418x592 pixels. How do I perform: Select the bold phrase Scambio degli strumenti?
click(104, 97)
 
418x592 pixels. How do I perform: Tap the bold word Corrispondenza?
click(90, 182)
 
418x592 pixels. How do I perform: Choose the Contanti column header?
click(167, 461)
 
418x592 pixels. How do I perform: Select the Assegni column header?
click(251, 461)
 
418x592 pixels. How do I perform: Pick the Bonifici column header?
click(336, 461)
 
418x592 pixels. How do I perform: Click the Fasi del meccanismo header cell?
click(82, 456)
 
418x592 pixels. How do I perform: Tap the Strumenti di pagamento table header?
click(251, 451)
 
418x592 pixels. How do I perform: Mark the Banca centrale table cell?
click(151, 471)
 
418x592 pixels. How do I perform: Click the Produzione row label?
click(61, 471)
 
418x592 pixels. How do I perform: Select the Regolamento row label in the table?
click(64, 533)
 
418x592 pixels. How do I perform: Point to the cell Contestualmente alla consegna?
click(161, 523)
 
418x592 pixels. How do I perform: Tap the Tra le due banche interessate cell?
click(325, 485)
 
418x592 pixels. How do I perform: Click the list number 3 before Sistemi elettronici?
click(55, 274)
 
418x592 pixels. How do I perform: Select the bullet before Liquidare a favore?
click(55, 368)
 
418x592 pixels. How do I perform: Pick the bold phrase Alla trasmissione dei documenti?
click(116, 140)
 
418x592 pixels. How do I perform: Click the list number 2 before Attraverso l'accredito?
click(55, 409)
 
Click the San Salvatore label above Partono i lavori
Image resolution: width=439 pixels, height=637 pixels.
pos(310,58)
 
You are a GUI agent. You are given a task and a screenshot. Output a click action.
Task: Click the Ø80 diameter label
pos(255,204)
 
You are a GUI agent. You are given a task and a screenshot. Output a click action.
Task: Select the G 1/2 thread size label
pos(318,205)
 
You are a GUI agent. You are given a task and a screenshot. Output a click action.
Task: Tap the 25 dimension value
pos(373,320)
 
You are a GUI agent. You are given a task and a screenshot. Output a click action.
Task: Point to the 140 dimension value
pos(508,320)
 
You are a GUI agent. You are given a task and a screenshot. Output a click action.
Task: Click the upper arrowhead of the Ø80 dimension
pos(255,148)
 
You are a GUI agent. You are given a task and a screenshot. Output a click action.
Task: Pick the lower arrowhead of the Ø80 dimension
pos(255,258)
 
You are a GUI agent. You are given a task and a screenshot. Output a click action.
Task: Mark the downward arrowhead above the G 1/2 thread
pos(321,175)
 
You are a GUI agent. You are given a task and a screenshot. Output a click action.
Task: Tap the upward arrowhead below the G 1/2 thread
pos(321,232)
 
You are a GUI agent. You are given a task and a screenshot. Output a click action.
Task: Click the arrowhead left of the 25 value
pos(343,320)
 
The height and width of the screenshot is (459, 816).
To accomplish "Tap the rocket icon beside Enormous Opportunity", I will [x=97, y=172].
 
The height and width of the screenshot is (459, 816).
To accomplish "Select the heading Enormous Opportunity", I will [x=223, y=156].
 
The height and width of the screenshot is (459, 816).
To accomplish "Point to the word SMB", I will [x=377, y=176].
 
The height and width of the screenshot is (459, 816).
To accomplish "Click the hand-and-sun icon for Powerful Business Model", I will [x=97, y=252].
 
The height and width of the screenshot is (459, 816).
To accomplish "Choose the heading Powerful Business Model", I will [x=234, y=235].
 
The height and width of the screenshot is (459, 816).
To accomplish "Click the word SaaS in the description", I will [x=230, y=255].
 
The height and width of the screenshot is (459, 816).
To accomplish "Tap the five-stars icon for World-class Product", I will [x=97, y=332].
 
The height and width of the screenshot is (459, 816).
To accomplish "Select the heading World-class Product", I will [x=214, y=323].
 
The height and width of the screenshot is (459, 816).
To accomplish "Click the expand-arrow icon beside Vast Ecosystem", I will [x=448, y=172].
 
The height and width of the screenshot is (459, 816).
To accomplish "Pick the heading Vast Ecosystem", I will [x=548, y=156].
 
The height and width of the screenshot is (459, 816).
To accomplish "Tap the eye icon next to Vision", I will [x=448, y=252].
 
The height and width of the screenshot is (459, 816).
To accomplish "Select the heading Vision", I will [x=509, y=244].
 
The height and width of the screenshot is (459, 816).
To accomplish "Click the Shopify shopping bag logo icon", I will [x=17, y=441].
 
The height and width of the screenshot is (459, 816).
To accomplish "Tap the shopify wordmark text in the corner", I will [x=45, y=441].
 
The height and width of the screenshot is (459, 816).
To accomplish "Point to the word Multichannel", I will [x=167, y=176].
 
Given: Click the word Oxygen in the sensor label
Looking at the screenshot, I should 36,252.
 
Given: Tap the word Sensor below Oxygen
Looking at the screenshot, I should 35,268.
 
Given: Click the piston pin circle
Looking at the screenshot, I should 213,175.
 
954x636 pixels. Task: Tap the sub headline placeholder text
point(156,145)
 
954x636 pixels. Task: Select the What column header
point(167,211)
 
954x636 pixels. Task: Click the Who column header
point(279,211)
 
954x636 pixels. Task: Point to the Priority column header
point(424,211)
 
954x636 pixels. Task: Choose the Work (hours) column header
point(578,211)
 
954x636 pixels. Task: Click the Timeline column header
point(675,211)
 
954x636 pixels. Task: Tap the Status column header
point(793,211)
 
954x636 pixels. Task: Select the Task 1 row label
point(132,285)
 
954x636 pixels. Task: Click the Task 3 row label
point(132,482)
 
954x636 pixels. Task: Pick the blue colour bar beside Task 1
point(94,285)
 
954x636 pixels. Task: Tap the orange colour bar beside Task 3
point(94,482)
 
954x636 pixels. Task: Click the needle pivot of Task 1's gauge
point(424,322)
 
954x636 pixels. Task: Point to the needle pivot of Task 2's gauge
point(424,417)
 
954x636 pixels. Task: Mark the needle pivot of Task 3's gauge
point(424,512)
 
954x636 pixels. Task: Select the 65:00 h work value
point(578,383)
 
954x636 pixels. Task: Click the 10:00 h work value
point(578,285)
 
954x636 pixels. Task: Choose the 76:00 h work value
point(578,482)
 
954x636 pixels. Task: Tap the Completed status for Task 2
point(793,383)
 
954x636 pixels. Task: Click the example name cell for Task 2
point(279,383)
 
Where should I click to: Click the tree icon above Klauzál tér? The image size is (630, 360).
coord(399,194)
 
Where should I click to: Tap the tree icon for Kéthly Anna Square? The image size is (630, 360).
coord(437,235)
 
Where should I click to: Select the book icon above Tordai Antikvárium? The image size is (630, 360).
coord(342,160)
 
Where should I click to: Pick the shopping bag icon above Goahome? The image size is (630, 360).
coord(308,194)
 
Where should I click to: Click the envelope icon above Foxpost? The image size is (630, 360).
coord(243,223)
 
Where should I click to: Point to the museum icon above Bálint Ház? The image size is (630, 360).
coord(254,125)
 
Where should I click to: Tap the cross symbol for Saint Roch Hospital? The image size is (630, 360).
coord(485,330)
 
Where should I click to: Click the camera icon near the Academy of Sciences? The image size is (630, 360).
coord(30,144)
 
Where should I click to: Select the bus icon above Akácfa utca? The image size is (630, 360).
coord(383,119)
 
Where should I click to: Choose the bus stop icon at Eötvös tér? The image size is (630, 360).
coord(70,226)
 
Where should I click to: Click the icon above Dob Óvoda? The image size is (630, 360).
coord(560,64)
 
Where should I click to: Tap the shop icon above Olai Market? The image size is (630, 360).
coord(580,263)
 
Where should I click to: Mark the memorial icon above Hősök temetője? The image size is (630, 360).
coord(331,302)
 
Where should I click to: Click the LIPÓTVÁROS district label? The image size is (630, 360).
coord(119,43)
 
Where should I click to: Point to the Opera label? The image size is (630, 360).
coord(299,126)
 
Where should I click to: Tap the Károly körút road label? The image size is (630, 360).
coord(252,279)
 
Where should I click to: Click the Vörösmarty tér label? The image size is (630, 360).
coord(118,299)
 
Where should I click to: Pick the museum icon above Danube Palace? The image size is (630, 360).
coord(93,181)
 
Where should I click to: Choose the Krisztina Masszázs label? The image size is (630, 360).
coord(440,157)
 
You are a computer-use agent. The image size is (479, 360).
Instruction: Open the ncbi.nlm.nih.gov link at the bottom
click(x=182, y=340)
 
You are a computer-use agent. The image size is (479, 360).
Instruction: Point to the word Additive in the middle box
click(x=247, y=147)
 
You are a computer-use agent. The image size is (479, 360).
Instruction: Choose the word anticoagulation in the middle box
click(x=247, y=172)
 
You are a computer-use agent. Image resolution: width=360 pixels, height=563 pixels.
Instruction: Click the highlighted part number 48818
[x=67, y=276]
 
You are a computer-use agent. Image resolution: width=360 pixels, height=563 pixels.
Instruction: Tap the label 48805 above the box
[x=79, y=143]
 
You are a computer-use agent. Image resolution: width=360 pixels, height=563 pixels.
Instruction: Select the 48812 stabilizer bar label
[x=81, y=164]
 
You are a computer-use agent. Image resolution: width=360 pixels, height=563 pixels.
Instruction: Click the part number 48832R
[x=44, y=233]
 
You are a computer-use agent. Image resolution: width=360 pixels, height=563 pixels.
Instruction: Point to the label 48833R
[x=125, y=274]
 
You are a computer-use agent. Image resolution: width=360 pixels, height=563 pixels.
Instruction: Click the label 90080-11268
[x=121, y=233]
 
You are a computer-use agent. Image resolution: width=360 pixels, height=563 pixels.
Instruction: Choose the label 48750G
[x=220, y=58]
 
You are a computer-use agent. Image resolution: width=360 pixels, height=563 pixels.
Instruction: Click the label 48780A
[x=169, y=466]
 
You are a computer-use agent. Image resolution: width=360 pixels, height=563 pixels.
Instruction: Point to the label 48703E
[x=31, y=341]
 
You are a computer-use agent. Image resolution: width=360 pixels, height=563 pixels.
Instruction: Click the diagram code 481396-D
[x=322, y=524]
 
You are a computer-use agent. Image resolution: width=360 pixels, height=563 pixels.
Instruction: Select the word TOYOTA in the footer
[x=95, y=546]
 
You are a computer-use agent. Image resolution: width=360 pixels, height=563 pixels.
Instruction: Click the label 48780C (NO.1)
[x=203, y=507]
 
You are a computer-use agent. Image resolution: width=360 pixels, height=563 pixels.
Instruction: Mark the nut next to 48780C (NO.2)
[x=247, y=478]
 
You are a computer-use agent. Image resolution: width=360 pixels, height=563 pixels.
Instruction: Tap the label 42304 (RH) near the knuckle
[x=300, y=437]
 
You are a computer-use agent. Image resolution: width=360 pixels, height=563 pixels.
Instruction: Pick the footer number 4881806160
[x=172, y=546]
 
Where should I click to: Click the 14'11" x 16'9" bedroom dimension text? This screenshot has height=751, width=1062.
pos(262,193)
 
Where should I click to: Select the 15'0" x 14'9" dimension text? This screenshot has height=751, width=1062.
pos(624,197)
━━━━━━━━━━━━━━━━
GIVEN PROBLEM » Please render the stretch from the line containing "Where should I click to: Tap the cross" through the line containing "click(x=182, y=340)" as a Markdown table. Use the columns Number, holding a running count, and Line, holding the text, and leave out blank lines.

FINAL ANSWER »
| Number | Line |
|---|---|
| 1 | Where should I click to: Tap the cross symbol for Saint Roch Hospital? The image size is (630, 360). |
| 2 | coord(485,330) |
| 3 | Where should I click to: Click the camera icon near the Academy of Sciences? The image size is (630, 360). |
| 4 | coord(30,144) |
| 5 | Where should I click to: Select the bus icon above Akácfa utca? The image size is (630, 360). |
| 6 | coord(383,119) |
| 7 | Where should I click to: Choose the bus stop icon at Eötvös tér? The image size is (630, 360). |
| 8 | coord(70,226) |
| 9 | Where should I click to: Click the icon above Dob Óvoda? The image size is (630, 360). |
| 10 | coord(560,64) |
| 11 | Where should I click to: Tap the shop icon above Olai Market? The image size is (630, 360). |
| 12 | coord(580,263) |
| 13 | Where should I click to: Mark the memorial icon above Hősök temetője? The image size is (630, 360). |
| 14 | coord(331,302) |
| 15 | Where should I click to: Click the LIPÓTVÁROS district label? The image size is (630, 360). |
| 16 | coord(119,43) |
| 17 | Where should I click to: Point to the Opera label? The image size is (630, 360). |
| 18 | coord(299,126) |
| 19 | Where should I click to: Tap the Károly körút road label? The image size is (630, 360). |
| 20 | coord(252,279) |
| 21 | Where should I click to: Click the Vörösmarty tér label? The image size is (630, 360). |
| 22 | coord(118,299) |
| 23 | Where should I click to: Pick the museum icon above Danube Palace? The image size is (630, 360). |
| 24 | coord(93,181) |
| 25 | Where should I click to: Choose the Krisztina Masszázs label? The image size is (630, 360). |
| 26 | coord(440,157) |
| 27 | You are a computer-use agent. The image size is (479, 360). |
| 28 | Instruction: Open the ncbi.nlm.nih.gov link at the bottom |
| 29 | click(x=182, y=340) |